Recent Progress in the Design of Small Molecule Inhibitors of HIV RNase H

• Published in: Current pharmaceutical design Vol. 12; no. 15; pp. 1909 - 1922
• Main Authors: Klumpp, Klaus, Mirzadegan, Tara
• Format: Journal Article
• Language: English
• Published: United Arab Emirates Bentham Science Publishers Ltd 01.05.2006
• Subjects: Binding Sites; Drug Design; HIV Reverse Transcriptase - antagonists & inhibitors; HIV Reverse Transcriptase - chemistry; Human immunodeficiency virus; Humans; Models, Molecular; Molecular Structure; Protein Subunits - antagonists & inhibitors; Protein Subunits - chemistry; Reverse Transcriptase Inhibitors - chemistry; Reverse Transcriptase Inhibitors - pharmacology; Ribonuclease H - antagonists & inhibitors; Ribonuclease H - chemistry
• ISSN: 1381-6128; 1873-4286
• DOI: 10.2174/138161206776873653

DNA polymerase and RNase H (RH) activities of HIV reverse transcriptase (RT) have been recognized as potential targets for antiretroviral therapy for more than 15 years. The development of medicines targeting the DNA polymerase activity has been highly successful, with currently 12 drugs approved for the treatment of HIV infection and more candidates in preclinical and clinical development. In contrast, the discovery of potent and selective inhibitors of HIV RH has been slow, and inhibitors of this enzyme function have yet to reach the clinical development stage. Selective HIV RH inhibitors are likely to provide significant clinical benefit in combination therapies, considering the high prevalence of HIV strains resistant to currently available antiretroviral therapies. Recent progress in a number of key areas has provided new impetus to the discovery of HIV RH inhibitors.
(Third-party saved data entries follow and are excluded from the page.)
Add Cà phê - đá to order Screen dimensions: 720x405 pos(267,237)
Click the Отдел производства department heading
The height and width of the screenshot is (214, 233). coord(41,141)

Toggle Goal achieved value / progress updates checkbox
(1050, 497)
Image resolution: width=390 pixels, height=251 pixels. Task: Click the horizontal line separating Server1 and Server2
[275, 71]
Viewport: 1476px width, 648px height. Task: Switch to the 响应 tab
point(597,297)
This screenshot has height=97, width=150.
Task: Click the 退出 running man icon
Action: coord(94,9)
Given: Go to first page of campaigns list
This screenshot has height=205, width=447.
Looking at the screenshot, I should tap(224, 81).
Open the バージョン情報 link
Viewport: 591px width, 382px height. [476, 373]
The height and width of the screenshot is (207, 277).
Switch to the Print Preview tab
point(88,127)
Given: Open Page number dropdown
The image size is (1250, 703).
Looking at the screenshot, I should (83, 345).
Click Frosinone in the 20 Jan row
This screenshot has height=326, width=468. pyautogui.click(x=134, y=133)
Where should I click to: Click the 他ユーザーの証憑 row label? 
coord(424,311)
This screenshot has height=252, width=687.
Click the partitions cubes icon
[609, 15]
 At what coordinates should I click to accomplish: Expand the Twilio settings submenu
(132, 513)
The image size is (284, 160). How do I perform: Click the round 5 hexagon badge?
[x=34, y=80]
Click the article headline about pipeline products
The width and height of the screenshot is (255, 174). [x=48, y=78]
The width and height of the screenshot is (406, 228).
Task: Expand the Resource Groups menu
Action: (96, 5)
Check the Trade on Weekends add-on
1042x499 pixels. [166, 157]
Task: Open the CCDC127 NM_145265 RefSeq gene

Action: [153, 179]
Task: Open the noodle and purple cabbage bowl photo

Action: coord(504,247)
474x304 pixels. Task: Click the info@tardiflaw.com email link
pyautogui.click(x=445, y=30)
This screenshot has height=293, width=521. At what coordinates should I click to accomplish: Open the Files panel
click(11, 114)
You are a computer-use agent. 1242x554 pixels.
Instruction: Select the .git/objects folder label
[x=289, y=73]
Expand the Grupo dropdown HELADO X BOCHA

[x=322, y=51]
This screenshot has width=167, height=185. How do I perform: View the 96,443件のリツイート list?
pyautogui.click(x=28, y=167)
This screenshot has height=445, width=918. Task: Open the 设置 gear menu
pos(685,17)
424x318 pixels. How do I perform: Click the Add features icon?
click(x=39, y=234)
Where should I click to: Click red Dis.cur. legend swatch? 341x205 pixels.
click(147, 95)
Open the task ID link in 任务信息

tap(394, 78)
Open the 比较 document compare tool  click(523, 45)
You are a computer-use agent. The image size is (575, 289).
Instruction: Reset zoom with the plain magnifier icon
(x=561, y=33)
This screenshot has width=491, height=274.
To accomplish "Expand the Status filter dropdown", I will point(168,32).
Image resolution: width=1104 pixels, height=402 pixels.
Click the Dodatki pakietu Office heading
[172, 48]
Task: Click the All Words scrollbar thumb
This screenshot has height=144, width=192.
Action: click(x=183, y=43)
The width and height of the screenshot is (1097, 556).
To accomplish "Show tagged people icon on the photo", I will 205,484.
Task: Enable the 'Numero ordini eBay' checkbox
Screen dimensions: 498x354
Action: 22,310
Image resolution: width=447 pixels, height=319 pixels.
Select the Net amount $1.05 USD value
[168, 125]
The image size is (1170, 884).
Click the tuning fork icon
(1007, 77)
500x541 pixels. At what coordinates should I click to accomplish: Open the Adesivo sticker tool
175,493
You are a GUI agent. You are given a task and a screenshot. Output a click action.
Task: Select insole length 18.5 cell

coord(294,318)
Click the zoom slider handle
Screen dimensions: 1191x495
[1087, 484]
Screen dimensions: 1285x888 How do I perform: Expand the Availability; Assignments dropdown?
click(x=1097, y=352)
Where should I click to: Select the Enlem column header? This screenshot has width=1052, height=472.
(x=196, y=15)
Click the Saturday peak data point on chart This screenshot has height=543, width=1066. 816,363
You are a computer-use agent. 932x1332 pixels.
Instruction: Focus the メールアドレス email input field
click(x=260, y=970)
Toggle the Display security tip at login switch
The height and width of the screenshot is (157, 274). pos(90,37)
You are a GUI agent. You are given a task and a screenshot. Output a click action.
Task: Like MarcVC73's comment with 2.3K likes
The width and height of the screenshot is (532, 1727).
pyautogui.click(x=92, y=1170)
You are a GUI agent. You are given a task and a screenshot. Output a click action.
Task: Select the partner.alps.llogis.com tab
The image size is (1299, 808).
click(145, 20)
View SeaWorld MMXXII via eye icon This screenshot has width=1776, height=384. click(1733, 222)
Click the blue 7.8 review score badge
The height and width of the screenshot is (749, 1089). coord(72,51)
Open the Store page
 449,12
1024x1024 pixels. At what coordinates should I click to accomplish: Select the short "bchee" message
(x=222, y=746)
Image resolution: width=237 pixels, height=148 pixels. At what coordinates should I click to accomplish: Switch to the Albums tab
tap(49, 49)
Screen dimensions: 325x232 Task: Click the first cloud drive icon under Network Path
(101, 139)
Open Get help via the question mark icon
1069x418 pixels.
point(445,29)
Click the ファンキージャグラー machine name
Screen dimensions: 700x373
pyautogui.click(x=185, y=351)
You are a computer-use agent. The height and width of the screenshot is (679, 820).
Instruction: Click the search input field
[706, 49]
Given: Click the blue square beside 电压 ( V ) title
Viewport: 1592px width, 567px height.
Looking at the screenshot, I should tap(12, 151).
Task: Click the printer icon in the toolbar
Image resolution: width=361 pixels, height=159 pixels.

High throughput assay systems based on fluorescence detection have been developed, which facilitate screening of inhibitor candidates. Substantial progress has been made in expression, purification, crystallisation and solution studies of HIV RT and RH, in particular with regards to aspects of structural dynamics. Crystal structures of active site binding and allosteric HIV RH inhibitors bound to HIV RT and RH have been obtained. Finally, an improved understanding of similarities and differences in enzymatic mechanisms between related nuclease enzymes has provided new concepts for achieving inhibitor selectivity. Together, these developments provide promising new starting points for the rational design of selective HIV RH inhibitors.